Instructions to follow » If a line below contains the string "header", return that line.

Data supplied »
<<<<
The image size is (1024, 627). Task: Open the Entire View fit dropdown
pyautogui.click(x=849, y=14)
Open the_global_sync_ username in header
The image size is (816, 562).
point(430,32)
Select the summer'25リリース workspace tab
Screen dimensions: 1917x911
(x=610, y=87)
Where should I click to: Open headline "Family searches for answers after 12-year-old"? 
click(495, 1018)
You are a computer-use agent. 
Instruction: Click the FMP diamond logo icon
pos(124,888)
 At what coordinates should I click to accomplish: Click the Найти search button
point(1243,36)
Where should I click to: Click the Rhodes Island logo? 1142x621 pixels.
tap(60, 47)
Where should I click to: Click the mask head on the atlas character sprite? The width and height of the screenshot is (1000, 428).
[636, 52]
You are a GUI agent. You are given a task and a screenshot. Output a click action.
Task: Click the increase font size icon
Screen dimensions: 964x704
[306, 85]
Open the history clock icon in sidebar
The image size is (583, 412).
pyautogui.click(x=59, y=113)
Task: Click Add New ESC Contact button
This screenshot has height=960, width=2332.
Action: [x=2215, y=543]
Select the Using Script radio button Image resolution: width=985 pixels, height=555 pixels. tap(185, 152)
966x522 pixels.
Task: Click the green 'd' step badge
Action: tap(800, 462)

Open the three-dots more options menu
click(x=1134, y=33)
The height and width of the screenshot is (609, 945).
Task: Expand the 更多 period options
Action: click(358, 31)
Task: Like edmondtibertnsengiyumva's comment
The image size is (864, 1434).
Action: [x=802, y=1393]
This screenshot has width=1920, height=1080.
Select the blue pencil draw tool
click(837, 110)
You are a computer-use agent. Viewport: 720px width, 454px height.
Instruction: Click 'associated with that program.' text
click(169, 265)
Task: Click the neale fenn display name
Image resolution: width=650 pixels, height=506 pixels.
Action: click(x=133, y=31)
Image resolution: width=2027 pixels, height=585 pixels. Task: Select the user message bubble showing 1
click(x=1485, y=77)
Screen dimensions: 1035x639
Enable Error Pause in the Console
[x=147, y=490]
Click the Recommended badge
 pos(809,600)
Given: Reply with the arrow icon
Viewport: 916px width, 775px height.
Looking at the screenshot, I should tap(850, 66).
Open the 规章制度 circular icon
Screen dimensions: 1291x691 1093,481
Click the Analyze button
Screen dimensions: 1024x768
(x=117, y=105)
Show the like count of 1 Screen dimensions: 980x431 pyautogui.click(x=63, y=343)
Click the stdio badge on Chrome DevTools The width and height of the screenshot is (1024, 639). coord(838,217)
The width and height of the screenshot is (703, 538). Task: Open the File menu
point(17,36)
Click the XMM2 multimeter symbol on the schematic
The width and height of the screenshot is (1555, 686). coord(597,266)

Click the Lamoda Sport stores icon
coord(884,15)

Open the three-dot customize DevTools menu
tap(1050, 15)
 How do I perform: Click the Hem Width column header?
>>>>
Written response »
Open the_global_sync_ username in header
 How do I perform: Click the Hem Width column header?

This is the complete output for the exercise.